ADDIS ABABA, 1 February 2008 (IRIN) - The government of Sudan has agreed to sign an agreement that would facilitate the deployment of the joint United Nations and African Union (AU) peacekeeping force in the strife-torn western region of Darfur, Sudan's ambassador to the UN said.

"The agreement is ready for signature," Abdalmahmood Abdalhaleem Mohamad told IRIN on the sidelines of the AU summit in Addis Ababa on 31 January. "We decided to sign the agreement next week," Mohamad said of the tripartite status of forces agreement (SFA) between the UN, AU and the Sudanese government.

The Sudanese government had objected to the possible inclusion of non-African units in the hybrid UN-AU peacekeeping mission, known as UNAMID. It had also not made land available for use by UNAMID, and had misgivings about allowing UNAMID helicopters to fly at night.

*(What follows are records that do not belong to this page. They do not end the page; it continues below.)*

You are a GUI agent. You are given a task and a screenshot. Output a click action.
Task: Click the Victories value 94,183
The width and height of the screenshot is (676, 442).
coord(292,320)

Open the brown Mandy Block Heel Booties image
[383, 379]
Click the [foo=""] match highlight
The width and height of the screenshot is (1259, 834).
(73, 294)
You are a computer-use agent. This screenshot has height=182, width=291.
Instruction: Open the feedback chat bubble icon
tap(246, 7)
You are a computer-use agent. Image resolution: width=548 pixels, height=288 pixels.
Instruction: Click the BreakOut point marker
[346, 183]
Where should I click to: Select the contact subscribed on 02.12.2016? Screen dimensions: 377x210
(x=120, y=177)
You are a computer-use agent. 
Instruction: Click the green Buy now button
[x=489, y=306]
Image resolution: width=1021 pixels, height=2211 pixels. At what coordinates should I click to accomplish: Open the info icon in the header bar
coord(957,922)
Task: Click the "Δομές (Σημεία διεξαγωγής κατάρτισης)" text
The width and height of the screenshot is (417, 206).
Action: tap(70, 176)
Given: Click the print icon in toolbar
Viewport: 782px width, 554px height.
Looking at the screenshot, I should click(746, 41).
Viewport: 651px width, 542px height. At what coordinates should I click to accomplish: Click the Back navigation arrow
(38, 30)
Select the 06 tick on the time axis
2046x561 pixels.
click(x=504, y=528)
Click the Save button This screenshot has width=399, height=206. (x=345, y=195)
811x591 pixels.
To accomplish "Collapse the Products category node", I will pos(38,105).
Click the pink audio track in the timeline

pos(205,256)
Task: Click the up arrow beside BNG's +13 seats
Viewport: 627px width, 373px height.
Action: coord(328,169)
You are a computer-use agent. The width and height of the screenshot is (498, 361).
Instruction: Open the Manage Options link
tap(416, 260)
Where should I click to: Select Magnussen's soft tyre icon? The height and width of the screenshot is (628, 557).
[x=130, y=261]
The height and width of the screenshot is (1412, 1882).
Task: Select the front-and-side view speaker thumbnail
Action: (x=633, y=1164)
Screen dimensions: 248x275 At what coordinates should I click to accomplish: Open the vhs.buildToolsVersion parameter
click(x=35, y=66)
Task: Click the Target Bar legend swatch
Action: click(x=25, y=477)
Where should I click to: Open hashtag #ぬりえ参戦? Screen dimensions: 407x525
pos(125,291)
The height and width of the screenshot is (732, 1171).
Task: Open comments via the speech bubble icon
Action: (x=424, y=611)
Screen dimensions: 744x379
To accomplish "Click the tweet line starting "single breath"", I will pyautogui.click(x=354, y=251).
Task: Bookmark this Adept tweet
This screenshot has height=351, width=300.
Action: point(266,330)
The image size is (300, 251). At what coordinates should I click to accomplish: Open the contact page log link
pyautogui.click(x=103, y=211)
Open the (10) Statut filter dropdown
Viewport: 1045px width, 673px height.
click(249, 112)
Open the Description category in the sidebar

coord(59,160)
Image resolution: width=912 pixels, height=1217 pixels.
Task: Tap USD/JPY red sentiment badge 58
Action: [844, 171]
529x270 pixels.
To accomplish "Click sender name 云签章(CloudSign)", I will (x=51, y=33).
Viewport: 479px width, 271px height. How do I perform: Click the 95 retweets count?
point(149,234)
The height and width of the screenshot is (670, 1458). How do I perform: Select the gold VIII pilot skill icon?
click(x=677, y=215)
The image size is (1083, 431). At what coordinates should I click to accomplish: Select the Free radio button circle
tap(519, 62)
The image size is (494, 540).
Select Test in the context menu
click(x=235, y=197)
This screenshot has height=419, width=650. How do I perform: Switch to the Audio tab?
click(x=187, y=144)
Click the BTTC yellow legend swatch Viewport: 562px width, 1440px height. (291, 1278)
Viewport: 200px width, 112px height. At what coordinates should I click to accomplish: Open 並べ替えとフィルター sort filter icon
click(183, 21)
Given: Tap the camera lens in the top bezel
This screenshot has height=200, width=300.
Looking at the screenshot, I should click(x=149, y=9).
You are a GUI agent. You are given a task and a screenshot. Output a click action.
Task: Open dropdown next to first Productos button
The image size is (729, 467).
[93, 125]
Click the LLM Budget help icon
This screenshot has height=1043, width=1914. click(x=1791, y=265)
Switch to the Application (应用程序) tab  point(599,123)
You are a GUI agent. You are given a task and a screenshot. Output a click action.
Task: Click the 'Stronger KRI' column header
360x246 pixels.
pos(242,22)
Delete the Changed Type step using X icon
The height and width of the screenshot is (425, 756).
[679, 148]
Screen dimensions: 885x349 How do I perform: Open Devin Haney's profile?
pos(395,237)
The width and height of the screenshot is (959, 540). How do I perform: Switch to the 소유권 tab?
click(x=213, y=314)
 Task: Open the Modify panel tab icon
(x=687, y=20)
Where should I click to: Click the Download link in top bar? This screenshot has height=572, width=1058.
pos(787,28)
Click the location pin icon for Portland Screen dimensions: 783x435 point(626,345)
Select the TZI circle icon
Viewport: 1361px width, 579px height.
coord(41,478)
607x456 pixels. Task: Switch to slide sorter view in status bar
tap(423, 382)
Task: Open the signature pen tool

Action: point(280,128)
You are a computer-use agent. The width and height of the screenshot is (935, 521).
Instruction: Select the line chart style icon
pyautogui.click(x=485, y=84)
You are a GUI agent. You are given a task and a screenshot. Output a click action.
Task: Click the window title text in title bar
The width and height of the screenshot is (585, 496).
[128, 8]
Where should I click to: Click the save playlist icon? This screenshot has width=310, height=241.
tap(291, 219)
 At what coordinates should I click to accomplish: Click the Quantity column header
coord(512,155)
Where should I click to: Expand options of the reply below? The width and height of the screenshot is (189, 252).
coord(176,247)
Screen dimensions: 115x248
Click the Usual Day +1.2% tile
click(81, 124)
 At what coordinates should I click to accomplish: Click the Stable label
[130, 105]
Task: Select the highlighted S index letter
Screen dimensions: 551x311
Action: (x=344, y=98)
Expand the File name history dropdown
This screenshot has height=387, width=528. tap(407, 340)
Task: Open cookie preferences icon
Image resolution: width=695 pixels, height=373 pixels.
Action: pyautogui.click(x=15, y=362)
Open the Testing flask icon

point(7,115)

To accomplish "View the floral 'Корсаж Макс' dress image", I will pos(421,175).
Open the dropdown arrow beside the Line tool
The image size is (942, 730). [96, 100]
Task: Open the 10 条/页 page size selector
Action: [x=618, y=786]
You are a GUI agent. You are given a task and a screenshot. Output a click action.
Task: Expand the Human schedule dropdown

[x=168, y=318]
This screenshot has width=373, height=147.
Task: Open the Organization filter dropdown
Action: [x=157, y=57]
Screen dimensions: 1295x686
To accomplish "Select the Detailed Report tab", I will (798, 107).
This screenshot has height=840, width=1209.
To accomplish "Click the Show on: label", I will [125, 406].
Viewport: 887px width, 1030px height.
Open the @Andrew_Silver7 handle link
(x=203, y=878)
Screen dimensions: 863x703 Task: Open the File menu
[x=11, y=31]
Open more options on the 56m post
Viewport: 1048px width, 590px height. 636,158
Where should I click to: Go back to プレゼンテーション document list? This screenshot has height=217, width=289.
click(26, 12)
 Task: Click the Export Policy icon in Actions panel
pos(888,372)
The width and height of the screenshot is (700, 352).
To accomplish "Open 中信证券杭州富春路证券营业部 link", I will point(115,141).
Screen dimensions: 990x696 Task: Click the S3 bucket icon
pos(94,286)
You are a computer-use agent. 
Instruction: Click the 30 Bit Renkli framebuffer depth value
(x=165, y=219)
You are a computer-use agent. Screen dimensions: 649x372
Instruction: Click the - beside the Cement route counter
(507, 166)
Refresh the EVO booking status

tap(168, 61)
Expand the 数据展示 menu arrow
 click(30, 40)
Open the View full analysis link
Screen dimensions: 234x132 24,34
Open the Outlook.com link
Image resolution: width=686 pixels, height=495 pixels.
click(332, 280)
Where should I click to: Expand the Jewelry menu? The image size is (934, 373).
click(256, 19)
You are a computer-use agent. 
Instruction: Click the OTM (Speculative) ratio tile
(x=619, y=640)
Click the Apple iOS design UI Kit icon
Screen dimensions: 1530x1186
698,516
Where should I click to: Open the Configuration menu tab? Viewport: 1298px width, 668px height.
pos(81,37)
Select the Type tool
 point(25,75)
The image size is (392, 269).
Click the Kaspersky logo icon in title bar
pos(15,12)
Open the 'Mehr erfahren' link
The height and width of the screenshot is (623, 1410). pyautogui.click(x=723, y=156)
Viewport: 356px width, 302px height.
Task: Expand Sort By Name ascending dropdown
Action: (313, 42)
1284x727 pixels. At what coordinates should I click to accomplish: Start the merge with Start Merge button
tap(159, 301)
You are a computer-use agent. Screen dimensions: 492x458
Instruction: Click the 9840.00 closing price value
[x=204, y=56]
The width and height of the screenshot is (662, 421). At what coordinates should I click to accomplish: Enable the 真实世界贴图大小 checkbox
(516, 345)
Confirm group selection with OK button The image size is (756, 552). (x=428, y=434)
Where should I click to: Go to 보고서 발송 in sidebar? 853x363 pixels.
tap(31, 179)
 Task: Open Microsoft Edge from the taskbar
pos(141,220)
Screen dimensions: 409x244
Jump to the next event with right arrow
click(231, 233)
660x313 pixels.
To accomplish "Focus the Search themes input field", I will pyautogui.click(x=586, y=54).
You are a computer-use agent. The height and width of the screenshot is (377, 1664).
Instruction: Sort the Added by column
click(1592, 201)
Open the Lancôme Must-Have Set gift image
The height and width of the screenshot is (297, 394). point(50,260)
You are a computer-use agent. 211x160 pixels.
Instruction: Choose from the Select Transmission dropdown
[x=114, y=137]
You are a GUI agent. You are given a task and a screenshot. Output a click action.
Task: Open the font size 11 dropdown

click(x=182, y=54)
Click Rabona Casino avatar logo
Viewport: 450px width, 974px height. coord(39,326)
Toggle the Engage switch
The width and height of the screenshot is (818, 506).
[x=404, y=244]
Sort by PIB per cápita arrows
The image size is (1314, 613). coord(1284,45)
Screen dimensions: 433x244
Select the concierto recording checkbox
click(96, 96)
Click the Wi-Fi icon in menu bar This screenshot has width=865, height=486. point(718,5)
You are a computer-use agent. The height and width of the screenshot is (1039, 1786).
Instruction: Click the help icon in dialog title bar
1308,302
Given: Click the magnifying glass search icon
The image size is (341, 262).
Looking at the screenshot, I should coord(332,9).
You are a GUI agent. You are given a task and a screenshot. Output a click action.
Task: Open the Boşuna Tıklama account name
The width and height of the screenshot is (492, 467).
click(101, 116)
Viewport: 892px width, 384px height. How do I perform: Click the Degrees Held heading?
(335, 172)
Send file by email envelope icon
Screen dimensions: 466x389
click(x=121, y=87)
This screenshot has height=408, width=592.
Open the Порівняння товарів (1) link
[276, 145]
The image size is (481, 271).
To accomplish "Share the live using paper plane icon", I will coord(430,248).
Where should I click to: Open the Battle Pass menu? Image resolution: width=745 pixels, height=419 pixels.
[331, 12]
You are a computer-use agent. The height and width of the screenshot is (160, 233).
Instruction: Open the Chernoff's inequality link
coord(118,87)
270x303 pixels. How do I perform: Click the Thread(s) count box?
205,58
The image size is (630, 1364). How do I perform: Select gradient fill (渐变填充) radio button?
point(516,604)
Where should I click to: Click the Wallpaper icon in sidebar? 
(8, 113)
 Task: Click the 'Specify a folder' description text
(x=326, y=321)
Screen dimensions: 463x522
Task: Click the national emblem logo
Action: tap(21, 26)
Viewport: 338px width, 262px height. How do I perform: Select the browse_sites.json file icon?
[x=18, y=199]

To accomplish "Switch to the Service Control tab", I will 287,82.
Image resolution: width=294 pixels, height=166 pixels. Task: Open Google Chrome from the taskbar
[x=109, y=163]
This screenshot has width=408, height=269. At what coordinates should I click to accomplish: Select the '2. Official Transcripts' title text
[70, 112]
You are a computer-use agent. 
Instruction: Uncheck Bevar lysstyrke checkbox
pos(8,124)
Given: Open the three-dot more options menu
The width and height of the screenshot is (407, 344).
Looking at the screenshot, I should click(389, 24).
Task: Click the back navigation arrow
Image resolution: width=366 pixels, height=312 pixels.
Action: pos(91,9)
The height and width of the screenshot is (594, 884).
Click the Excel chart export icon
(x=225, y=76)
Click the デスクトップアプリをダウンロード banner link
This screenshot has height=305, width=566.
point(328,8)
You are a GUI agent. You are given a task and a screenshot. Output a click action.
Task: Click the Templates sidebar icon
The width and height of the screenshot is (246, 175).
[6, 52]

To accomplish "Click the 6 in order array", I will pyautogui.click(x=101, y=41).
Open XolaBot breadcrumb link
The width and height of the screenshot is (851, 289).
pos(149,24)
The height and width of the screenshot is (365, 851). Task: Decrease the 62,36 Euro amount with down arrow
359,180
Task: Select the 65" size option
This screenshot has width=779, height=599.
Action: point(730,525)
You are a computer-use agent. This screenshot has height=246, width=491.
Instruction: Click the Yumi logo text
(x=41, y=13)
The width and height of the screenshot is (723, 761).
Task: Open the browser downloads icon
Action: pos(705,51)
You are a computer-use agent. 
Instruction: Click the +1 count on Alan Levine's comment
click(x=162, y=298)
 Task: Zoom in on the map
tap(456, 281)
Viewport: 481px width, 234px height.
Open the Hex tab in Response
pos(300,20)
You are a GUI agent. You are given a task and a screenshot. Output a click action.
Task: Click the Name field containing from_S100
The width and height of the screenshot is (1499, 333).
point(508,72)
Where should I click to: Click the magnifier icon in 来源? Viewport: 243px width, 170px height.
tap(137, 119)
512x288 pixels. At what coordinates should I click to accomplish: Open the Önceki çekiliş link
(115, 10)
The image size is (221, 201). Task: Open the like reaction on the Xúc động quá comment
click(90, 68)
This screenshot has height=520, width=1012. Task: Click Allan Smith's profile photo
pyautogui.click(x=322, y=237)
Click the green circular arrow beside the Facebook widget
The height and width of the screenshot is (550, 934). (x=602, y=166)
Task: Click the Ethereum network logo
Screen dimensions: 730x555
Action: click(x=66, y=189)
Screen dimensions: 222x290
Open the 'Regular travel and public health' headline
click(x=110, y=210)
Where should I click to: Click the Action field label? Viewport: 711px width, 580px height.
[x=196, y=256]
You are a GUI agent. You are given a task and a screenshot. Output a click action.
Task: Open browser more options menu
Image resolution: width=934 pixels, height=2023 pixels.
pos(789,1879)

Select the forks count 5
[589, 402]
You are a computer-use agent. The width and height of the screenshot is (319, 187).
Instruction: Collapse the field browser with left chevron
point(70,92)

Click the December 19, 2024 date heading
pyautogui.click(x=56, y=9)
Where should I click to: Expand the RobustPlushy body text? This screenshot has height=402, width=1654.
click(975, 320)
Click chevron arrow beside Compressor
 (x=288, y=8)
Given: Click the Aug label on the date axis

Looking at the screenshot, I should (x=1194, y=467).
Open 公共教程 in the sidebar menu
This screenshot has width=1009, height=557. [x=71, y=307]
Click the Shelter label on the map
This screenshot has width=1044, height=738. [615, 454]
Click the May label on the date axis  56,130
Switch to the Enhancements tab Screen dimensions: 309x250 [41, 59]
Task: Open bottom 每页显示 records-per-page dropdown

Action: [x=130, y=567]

These issues were discussed during a meeting in Addis Ababa between UN Secretary-General Ban Ki-moon and Sudan's President Omar el-Bashir.

The agreement will define the parameters for the composition, type of equipment and weapons UNAMID will possess, as well as assign land for use by the mission.

"It is sort of an operational and practical measure," Mohamad said of the agreement. "It also contains what the government will give them [UNAMID] in terms of immunities and what will be their privileges in the country."

The head of the UN peacekeeping operations, Jean-Marie Guéhenno, also told reporters in Addis Ababa that the agreement would be signed "very shortly".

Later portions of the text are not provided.